Book Read Free

None So Pretty

Page 4

by Margaret Irwin


  “What is a shaking white jelly?” she asked sleepily.

  “Half the fine ladies today from what I’ve heard tell,” said Nurse, in a grim, say-no-more-about-it tone. Yet she seemed about to say a great deal more. She opened her mouth once or twice but shut it again very firmly and stood there doggedly, as though she were listening, waiting to hear someone else say what she would not. Framed in her white cap, her face looked almost the colour of earth. The nose is a hill in the middle, thought Nan, and the eyes are two little pits, and two deep ditches run from the nose to the mouth, which is a ridge where they haven’t quite cut all the corn (for Nurse had a distinct moustache), and the forehead—but she could not find words even to herself to express her pleasure in the forehead with its two big bumps or mounds and all the fine lines running parallel in that broad expanse as it swept upwards just like a ploughed field to the white cloud of a cap.

  When Nurse left her, she lay alone in the strange bed that her mother had made for her, and wondered now not what adventures she should choose, but what would come to her. Presently she would hear her husband’s step on the stairs, he would turn the handle and come up to the curtains and draw them back and put his arms round her and kiss her as young Diggory had done this very morning in the dairy. She thought now that she liked Diggory’s kisses, that she would like them better from someone she did not know to be a dairy boy, stuck for ever in the same place like a clod in the earth, she would like them from someone who was not her husband, from someone she did not know at all. Her face grew hot in the darkness, her heart beat, thumping out the seconds; she heard a board creak under a heavy tread and suddenly she felt cold and rigid; all curiosity fell from her and she was only desperately afraid. But nothing happened and nobody came, the darkness remained thick in front of her, until once again she saw a lighter patch on the bedpost, a patch that might perhaps be the shape of a hand. She would not look at it, there were no companions now to be frightened with her, and if she called out in her fear, it would not be her father who would come up to her. Perhaps, however loud she called, no one would come up.

  She sprang out of bed and tugged at the window shutter. It held at first, then opened suddenly. She stared out of the dark room into a clear blue twilight, lit by one star, but as she stood there, star after star came out; there was a new one wherever she looked. A wakened bird called out and was still again. The waiting, watching night crept on, to what fulfilment?

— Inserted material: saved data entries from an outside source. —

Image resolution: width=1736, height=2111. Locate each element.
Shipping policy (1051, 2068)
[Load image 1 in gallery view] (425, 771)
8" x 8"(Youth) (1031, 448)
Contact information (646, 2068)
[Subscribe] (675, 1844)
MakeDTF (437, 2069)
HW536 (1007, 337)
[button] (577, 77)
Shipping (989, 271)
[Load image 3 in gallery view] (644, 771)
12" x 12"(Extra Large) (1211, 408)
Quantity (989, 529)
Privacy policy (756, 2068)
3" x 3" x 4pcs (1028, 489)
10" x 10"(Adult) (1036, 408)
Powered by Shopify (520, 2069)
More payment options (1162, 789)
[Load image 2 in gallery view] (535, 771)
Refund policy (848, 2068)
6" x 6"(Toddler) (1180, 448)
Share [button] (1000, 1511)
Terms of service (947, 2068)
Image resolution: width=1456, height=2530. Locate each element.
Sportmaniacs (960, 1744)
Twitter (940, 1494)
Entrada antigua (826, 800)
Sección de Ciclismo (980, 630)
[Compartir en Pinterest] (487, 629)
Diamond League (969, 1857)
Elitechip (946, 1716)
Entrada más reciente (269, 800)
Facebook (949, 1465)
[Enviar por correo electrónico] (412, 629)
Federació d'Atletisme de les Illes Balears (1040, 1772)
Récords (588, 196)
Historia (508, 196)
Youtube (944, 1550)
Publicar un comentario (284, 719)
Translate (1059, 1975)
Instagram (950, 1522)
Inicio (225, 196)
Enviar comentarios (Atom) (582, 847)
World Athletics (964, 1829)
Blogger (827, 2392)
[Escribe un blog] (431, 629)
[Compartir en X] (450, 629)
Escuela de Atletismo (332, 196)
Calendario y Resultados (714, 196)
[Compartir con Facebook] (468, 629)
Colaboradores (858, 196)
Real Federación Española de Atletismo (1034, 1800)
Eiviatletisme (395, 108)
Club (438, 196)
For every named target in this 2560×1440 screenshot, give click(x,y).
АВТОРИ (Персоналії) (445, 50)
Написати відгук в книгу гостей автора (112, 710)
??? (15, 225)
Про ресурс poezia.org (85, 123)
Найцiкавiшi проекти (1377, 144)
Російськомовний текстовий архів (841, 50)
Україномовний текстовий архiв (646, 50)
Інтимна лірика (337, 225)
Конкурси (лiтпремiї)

  There came at last a definite sound below, a door opened and a man went out of the house. Nan saw Mr. Hambridge walking with slow, uneven steps towards the drive. From her window she could only just see the tall beech-trees at the side, but she had pushed it open, and now heard the sound of footsteps change from the muffled thud they made on the grass to a rougher and harder quality. Clippety clop, clip clop, heavily, unevenly, they clumped away down the drive until, just as they were beginning to get faint, they suddenly ceased. The steps had stood still at the end of the drive.

  At the end of the drive was the ramshackle cottage, the hens, the oddly bedizened figure that had stood in the doorway, lifting her ringed hand to her breast.

  In the light of this sudden memory, of Nurse’s dark hints and her mother’s far more emphatic warnings, disregarded because she had not understood them, Nan saw that scene far more vividly than her actual sight had done. For ever now the woman would stand there, lumpish and white in the semi-darkness of her cottage, a passive enemy, too secure to hide or fight.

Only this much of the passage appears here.